For over one hundred years, we have been using the words “cue” and “clue” to describe the different sources of information we use to perceive the structure and layout of the surrounding world (Titchener, 1910; see Harper & Boring, 1948; Rogers, 2017). Both words have the connotation of insufficiency, incompleteness and possibly ambiguity. Cue is typically defined as a hint or a prompt, whereas a clue is defined in the Cambridge Dictionary as “some information that helps you to find the answer to a problem.” The idea of a cue is often attributed to Helmholtz but in the original German edition of the “Handbook of Physiological Optics,” he uses the word “Zeichen”—a “sign” (rather than a “cue”)—but note that the word “sign” also has a connotation of insufficiency or incompleteness. ¹

While the use of words like “cue” and “clue” might seem quite harmless, they represent what has been referred to as the cognitivisation of perception—the need to invoke “higher-level, cognitive processes” in order to explain what we see (see Tallis, 2003; Pagel, 2019). In the case of depth perception, for example, it is often argued that we need to make “assumptions” in order to use the available information. Specifically, we need to “assume” the homogeneity of the size of the texture elements that cover the surface in order to use texture gradient information. As humans, we are clearly capable of making assumptions and we can discuss those assumptions using language but in what sense do humans, or indeed other animals, need to make “assumptions” in order to use texture gradient information? The perspective characteristics of the spatio-temporal patterns of light reaching our eyes—the optic arrays—are all consequences of projective geometry—the sizes of objects or features in the world vary inversely with the viewing distance: that is, Euclid's law. Hence it seems more likely that the mechanisms in our visual systems have evolved to incorporate these projective properties of our visual world, rather than requiring the perceiver to make “assumptions.”

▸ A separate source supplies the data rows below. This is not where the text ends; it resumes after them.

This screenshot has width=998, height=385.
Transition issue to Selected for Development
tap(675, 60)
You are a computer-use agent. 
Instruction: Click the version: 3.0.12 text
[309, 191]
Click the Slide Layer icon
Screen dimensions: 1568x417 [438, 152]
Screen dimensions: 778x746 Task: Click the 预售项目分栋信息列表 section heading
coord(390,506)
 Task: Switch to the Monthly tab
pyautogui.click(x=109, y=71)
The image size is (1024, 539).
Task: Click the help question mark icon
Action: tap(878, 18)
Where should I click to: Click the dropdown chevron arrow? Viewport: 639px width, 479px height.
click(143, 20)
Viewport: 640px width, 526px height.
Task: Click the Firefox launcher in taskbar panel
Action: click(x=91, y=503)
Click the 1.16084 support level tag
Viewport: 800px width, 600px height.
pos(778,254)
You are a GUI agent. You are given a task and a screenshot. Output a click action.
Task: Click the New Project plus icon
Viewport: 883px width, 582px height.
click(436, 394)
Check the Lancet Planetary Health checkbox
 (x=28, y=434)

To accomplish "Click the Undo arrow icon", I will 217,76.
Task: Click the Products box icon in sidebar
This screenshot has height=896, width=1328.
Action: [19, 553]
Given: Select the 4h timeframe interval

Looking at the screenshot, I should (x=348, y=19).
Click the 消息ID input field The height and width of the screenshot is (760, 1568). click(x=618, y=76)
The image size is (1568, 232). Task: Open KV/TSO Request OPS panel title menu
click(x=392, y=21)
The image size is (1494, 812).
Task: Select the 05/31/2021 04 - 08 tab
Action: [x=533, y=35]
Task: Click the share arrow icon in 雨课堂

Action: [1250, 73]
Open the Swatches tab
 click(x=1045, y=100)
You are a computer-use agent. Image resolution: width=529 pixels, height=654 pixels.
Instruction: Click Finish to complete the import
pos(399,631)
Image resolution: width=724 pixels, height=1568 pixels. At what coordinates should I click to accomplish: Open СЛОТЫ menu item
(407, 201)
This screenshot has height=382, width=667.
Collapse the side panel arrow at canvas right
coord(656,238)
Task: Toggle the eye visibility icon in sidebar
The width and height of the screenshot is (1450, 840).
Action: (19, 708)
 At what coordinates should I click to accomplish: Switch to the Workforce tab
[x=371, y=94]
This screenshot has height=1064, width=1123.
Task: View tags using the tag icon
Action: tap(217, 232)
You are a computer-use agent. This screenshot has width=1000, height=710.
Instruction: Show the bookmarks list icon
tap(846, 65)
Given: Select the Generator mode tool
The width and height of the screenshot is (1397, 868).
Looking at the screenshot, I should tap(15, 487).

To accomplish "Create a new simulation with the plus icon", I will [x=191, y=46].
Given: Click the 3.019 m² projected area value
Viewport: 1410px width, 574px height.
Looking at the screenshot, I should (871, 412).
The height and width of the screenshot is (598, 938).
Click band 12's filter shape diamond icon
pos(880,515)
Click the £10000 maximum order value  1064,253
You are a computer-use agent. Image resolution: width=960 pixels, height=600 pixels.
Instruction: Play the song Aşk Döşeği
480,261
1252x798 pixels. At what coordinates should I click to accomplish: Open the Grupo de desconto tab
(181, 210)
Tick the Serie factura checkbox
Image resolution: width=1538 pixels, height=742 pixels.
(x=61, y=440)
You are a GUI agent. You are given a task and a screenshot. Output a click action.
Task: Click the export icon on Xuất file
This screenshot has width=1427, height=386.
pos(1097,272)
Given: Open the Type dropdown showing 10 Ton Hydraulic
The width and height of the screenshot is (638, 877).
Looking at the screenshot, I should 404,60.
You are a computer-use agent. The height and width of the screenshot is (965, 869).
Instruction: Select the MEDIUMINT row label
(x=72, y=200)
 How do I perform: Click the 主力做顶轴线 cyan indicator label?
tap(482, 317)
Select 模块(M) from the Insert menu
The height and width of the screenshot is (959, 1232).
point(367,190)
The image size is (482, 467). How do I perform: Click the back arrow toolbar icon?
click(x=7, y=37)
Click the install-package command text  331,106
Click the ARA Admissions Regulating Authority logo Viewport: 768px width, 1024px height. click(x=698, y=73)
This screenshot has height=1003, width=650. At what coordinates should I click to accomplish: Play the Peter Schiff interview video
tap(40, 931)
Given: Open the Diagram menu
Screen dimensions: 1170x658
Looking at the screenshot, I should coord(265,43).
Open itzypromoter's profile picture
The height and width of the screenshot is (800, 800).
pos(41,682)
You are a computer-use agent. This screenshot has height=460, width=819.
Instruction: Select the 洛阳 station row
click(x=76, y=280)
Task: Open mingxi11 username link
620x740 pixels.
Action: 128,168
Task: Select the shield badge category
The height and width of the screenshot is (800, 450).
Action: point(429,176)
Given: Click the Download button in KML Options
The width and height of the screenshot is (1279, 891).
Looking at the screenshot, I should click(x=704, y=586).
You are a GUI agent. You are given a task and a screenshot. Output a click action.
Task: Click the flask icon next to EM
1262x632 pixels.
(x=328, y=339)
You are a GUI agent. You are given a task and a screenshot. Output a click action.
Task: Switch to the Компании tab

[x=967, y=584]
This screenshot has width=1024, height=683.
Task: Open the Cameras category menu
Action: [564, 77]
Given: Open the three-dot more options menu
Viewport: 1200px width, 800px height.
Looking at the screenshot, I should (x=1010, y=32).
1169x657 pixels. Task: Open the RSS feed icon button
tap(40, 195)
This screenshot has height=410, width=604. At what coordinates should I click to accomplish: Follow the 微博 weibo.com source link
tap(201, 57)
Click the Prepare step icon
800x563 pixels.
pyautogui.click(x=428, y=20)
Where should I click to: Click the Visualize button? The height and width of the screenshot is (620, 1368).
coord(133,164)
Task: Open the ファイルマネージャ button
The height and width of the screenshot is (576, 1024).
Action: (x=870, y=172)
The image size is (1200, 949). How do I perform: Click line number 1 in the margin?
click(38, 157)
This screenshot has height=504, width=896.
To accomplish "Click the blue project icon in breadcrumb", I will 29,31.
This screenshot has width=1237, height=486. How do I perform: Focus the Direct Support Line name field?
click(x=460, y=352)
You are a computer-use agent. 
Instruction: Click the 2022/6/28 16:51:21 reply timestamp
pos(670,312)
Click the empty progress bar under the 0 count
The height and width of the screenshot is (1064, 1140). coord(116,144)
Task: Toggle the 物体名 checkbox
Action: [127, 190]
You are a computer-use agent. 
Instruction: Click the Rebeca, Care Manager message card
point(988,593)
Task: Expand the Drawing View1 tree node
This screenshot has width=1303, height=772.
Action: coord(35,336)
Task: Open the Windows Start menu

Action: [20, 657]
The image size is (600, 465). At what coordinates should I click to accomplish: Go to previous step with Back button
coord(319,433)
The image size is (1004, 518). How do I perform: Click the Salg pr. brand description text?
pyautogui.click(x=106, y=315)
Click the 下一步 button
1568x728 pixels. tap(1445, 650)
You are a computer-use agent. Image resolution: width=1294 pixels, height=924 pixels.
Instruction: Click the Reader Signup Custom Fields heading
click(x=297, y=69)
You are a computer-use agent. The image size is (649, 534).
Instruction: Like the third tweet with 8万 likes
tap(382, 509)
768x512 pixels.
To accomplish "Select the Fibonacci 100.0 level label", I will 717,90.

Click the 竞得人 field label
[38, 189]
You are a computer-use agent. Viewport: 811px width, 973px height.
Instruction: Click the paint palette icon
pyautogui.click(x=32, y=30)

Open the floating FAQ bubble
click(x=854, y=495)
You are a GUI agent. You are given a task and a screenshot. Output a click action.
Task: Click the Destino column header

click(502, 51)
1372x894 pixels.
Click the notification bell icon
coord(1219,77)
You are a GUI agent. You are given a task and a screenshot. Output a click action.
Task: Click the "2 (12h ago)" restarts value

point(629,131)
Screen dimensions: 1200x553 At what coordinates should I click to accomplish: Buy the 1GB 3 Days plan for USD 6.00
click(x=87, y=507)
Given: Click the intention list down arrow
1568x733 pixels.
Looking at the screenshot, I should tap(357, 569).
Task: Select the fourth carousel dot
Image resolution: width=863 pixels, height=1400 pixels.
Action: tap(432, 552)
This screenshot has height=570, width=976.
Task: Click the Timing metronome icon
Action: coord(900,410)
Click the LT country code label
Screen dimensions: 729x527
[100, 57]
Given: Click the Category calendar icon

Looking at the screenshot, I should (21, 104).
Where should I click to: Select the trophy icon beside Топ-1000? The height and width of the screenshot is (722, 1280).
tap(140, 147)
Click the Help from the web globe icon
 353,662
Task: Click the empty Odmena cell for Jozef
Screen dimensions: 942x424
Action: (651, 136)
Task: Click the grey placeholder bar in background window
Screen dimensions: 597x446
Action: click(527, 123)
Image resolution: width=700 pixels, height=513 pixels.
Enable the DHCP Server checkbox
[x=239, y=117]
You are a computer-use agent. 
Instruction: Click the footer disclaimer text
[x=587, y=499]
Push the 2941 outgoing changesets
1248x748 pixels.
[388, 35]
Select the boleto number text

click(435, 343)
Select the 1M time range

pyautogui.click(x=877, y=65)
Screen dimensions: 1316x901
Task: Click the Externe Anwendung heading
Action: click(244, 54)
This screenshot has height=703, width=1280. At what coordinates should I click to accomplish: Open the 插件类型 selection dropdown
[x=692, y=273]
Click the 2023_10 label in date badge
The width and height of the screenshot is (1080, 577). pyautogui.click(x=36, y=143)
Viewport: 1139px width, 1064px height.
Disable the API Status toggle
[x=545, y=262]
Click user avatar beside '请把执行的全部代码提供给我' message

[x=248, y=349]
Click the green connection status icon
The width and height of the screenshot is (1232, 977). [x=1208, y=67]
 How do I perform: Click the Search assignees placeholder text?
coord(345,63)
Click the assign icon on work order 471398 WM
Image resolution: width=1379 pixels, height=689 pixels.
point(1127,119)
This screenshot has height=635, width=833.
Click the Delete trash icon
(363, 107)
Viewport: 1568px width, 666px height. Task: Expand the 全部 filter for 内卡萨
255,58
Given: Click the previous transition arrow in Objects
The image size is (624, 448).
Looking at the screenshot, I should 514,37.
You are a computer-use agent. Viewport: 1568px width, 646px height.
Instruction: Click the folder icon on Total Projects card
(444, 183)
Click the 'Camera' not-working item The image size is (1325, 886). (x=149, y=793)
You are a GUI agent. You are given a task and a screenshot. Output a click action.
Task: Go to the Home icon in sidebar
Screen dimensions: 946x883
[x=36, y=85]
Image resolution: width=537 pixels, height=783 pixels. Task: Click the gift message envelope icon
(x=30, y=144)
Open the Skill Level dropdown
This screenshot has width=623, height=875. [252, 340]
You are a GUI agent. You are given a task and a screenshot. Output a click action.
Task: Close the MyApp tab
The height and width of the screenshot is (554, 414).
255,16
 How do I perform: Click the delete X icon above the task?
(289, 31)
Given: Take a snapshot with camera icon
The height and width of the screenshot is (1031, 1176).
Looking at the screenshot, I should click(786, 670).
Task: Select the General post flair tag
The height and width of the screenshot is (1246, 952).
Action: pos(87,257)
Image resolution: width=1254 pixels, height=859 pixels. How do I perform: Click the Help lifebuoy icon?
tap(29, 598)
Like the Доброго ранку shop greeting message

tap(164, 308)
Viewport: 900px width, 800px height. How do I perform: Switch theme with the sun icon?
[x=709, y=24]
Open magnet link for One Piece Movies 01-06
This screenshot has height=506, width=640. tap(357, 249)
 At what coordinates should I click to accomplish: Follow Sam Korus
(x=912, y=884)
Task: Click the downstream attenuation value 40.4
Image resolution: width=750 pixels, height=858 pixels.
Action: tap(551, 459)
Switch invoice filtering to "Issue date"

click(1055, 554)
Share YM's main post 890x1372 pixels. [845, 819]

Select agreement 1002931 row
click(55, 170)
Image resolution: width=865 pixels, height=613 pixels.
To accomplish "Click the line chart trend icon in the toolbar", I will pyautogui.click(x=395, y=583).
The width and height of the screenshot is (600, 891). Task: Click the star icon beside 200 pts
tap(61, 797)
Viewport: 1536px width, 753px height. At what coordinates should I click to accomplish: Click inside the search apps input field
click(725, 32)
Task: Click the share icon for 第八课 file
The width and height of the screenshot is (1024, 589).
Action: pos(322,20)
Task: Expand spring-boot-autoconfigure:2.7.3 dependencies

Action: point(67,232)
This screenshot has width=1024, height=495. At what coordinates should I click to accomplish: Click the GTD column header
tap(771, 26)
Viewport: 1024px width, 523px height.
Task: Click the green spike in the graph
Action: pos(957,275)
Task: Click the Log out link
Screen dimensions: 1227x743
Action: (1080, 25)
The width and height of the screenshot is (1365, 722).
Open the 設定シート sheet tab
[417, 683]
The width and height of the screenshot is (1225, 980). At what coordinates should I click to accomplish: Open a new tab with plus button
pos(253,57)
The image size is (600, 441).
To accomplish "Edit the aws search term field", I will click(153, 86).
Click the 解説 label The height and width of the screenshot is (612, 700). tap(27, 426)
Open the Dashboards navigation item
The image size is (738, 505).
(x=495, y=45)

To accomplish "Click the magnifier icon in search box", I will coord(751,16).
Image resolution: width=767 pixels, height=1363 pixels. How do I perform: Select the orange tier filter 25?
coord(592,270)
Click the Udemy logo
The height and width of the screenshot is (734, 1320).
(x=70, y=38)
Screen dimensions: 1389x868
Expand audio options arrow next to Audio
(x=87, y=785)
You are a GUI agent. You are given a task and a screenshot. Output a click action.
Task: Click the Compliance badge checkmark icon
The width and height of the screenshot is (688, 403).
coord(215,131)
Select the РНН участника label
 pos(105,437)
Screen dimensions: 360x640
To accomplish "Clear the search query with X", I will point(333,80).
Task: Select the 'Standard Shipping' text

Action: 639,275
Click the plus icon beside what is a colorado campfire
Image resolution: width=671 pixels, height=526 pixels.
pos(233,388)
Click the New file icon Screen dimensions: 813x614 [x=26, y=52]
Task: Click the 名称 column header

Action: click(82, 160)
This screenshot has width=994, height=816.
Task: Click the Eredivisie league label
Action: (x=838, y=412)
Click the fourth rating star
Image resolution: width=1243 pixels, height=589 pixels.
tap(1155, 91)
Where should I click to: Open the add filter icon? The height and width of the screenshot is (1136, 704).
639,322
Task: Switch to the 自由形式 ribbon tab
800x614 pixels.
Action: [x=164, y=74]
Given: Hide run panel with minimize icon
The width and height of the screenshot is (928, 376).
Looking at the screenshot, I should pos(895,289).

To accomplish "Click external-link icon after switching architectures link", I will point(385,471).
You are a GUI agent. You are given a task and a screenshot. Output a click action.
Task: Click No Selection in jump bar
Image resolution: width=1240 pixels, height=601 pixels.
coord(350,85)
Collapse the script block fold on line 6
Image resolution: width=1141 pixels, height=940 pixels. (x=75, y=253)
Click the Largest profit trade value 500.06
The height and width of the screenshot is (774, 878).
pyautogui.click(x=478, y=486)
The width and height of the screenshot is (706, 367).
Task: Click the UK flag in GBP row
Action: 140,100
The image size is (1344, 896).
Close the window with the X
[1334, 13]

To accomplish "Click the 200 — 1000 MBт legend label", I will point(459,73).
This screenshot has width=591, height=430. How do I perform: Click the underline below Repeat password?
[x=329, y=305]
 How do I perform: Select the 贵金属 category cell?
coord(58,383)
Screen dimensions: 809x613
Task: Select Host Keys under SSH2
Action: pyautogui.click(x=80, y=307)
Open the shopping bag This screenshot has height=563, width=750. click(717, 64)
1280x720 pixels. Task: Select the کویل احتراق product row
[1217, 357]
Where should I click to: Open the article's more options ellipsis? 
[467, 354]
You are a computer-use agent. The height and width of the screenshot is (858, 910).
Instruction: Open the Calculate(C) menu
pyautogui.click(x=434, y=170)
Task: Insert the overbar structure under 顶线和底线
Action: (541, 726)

Helmholtz is also credited (correctly) with making the distinction between “primary” and “secondary” cues to depth and distance. He believed that some of the depth cues—for example, the vergence angle of the eyes, the accommodation state of the lens, and the small differences between the images reaching the two eyes—were “primary,” whereas other cues, such as perspective, shading, and height-in-the-visual-field, were “secondary.” For Helmholtz, the use of the “secondary” cues depends on experience and, as a consequence, those cues: “enable us merely to form some idea as to the distance …” In contrast, the “primary” cues lead to “… an actual perception of distance.” ² (p. 282) (Southall's emphasis). Many present-day textbooks on perception still refer to this distinction. Secondary cues are often referred to as “painters” or “pictorial” cues on the grounds that they represent the techniques that artists can use to give an impression of depth and distance in their flat paintings.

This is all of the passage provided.